En esta nota Lacan introduce la referencia al síntoma del niño como representante de una verdad. Hay también observaciones muy interesantes que conciernen al síntoma somático del niño y los recursos que le ofrece, que hace pensar en lo que se ve hoy desgraciadamente del lado de ciertas familias de autistas que descubren un recurso inagotable para testimoniar de la culpabilidad, servir de fetiche o encarnar un rechazo primordial; estas tres versiones reflejan, me parece, la neurosis, la perversión y la psicosis.

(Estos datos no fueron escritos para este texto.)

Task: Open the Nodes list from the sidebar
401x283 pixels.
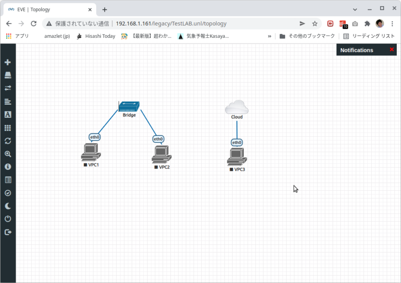Action: (x=8, y=75)
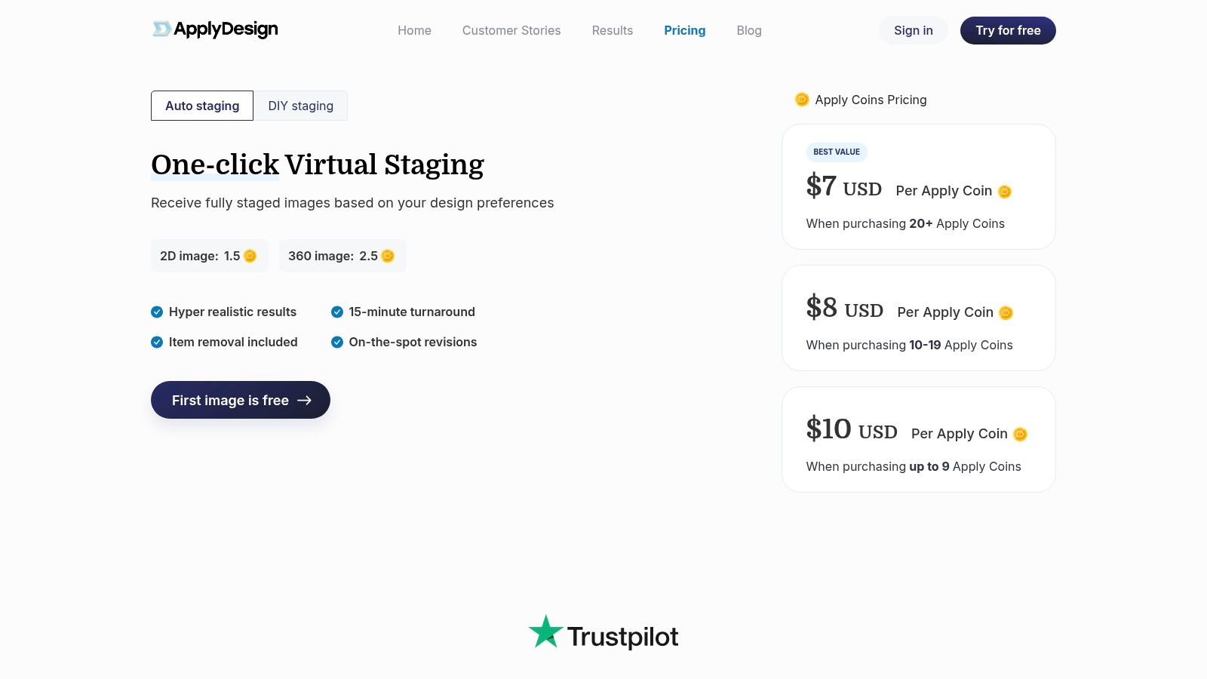
Task: Click the Hyper realistic results checkmark
Action: (157, 312)
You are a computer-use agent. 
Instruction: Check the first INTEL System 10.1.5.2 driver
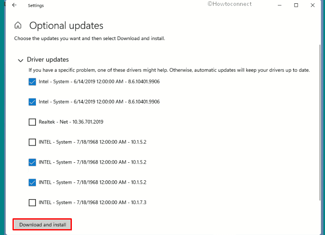pyautogui.click(x=32, y=142)
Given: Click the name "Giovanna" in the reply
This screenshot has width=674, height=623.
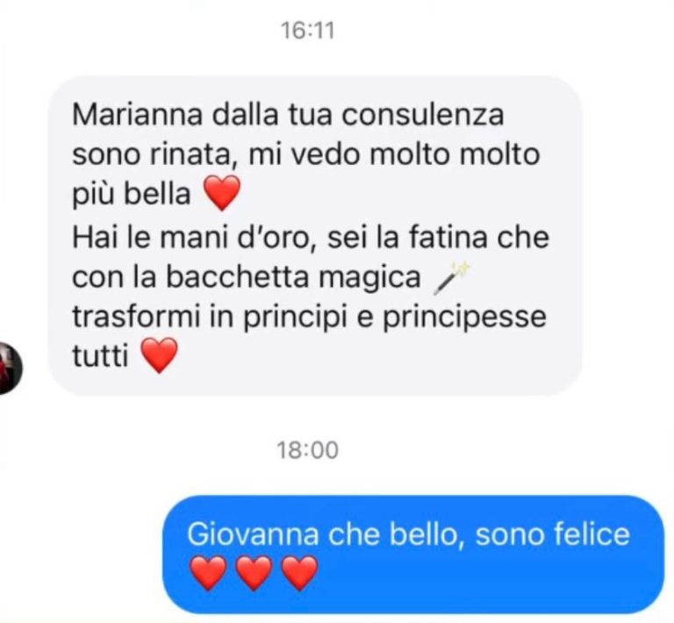Looking at the screenshot, I should 253,534.
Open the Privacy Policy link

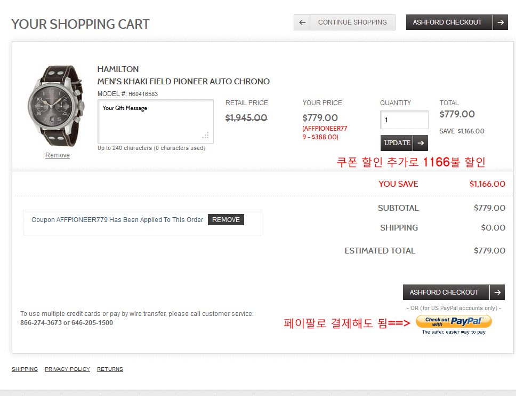tap(67, 369)
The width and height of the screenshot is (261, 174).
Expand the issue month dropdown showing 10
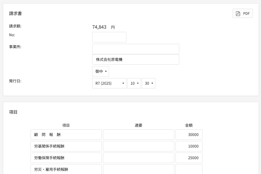[134, 83]
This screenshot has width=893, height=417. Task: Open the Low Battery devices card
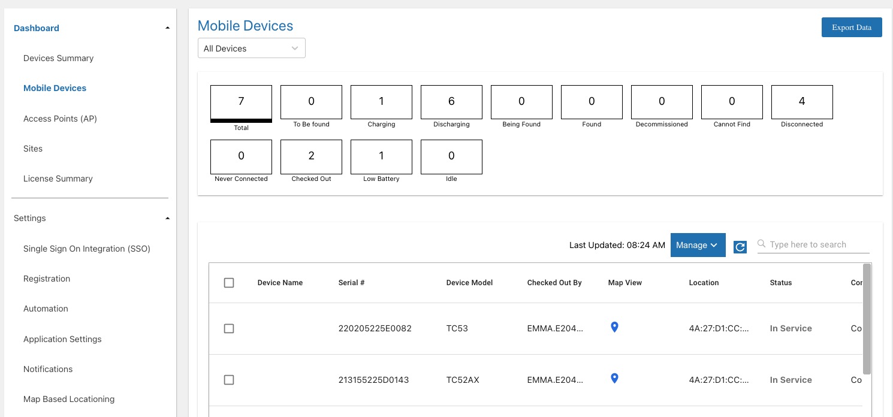(x=381, y=156)
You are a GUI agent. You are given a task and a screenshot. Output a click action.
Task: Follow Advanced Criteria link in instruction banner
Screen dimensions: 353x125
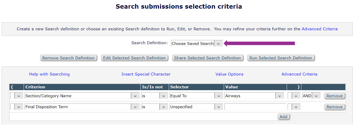click(x=319, y=29)
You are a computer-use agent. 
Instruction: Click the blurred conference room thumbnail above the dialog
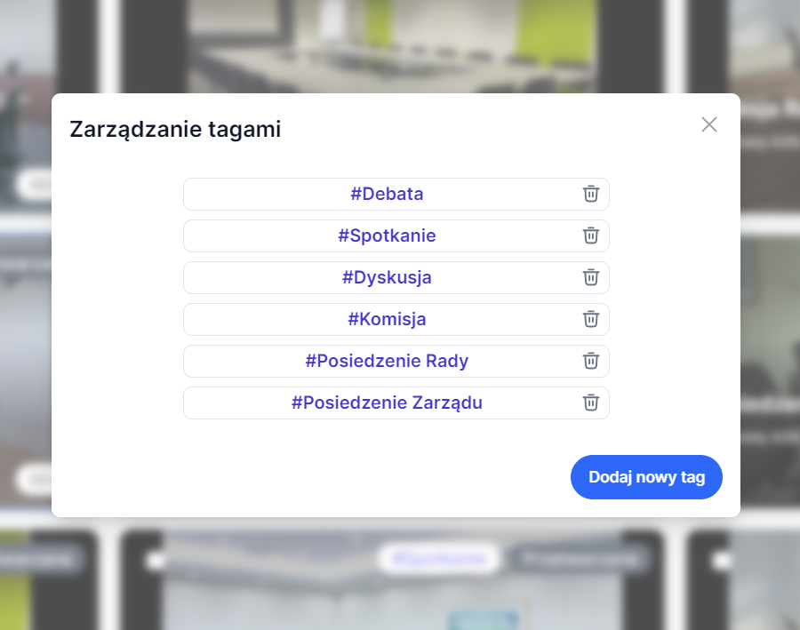391,44
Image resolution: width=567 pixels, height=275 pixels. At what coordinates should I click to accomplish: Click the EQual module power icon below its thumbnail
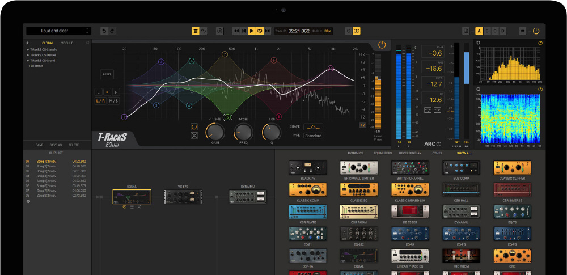124,207
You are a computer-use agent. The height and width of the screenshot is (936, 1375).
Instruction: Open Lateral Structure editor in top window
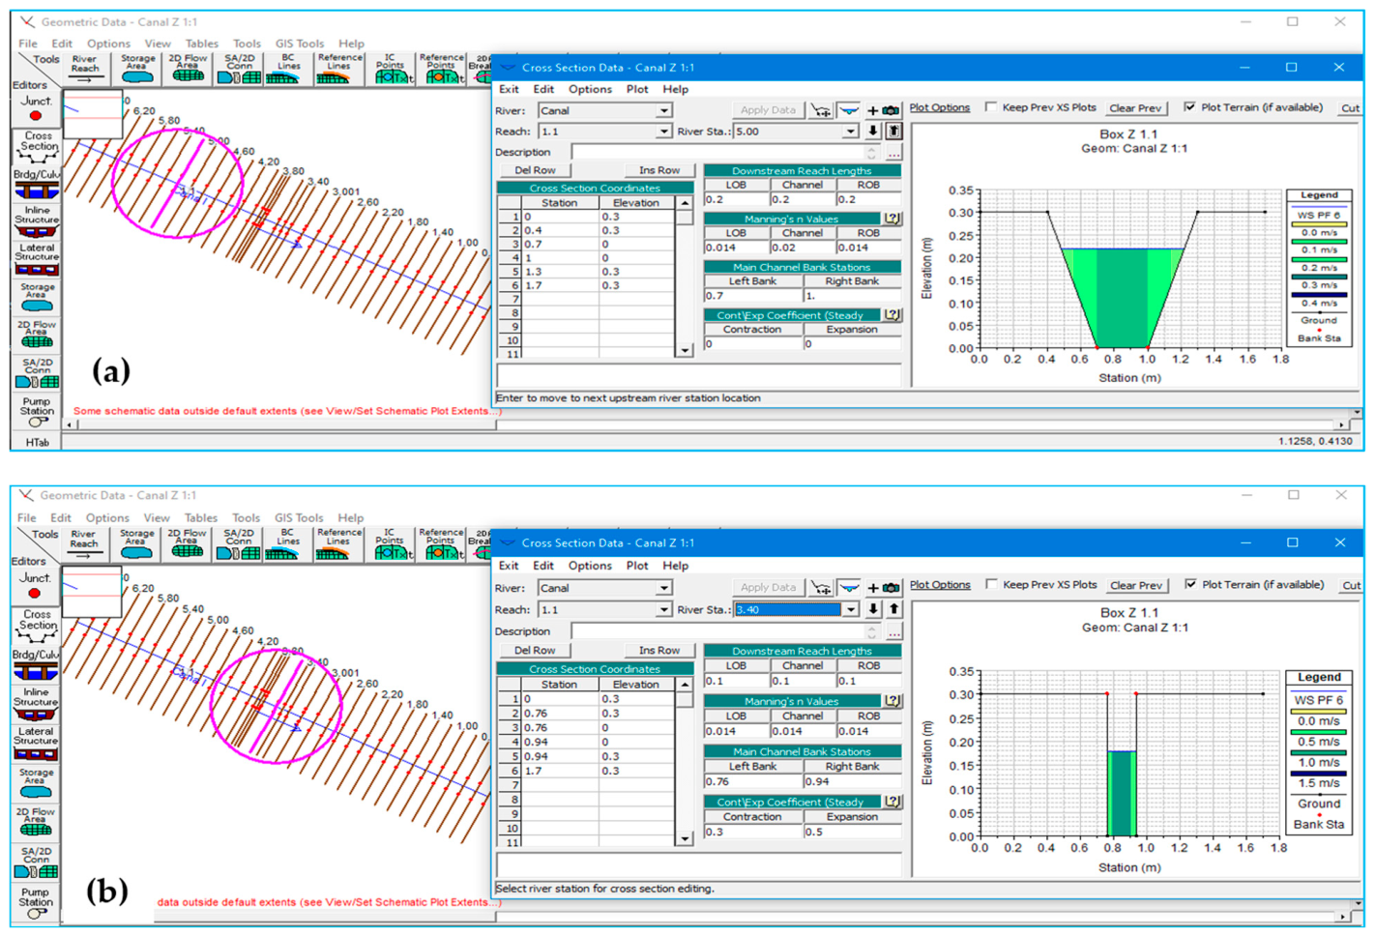(x=37, y=260)
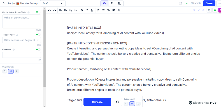
Task: Disable the Content description / brief toggle
Action: tap(38, 12)
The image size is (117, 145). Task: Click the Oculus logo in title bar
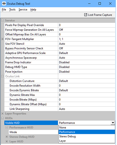pos(4,3)
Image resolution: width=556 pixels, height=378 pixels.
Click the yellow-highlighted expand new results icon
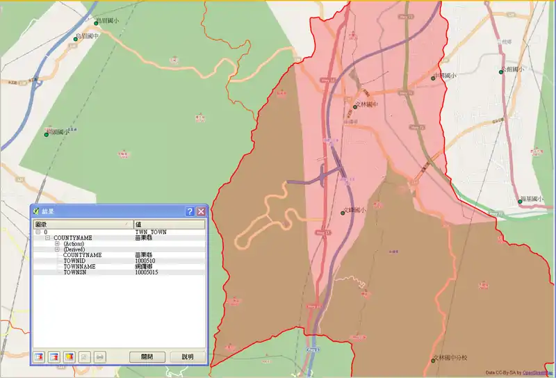point(69,356)
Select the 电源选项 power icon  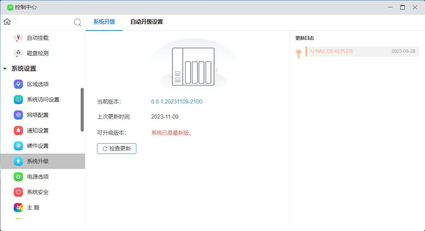click(x=18, y=177)
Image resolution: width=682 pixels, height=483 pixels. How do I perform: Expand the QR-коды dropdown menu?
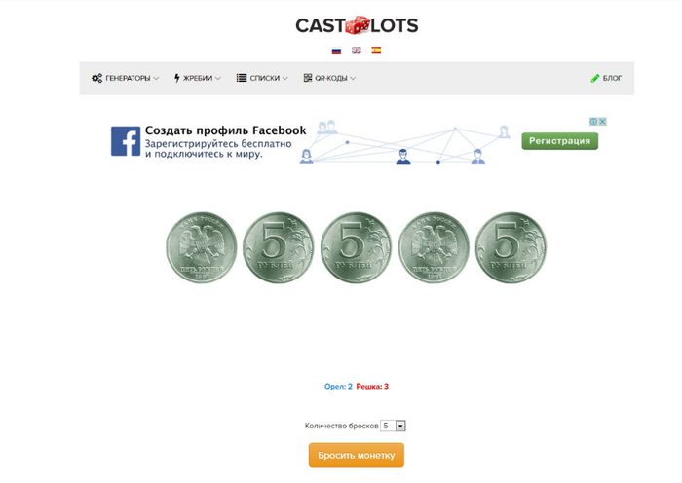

Dicho de otra manera, propongo que adoptemos para las próximas Jornadas el tema familiar, ilustrado por los casos clínicos: ¿Porqué no “Los fenómenos familiares”? Más serio: “El lazo familiar en la experiencia analítica”. El lazo familiar es en efecto una forma bien particular del lazo social. Podríamos incluso decir que es el único lazo que se inscribe en una relación que podemos soñar que es natural. En fin, está sin embargo completamente desnaturalizado y tal como Lacan observa en el Seminario El Sinthoma, la naturaleza es un popurri de fuera de la naturaleza.
*Extraído de la intervención de Jacques-Alain Miller en las XXXIV Jornadas de la ECF en Noviembre de 2005, cuyo texto ha sido estableciodo por Monique Amirault y Dominique Holvoet.
1.J. Lacan, “Nota sobre el niño”, Autres Écrits, Seuil 2001, p. 373-374.
2.J. Lacan, El Seminario El sinthoma, Libro XXIII, Paris, Seuil, 2005, p. 12.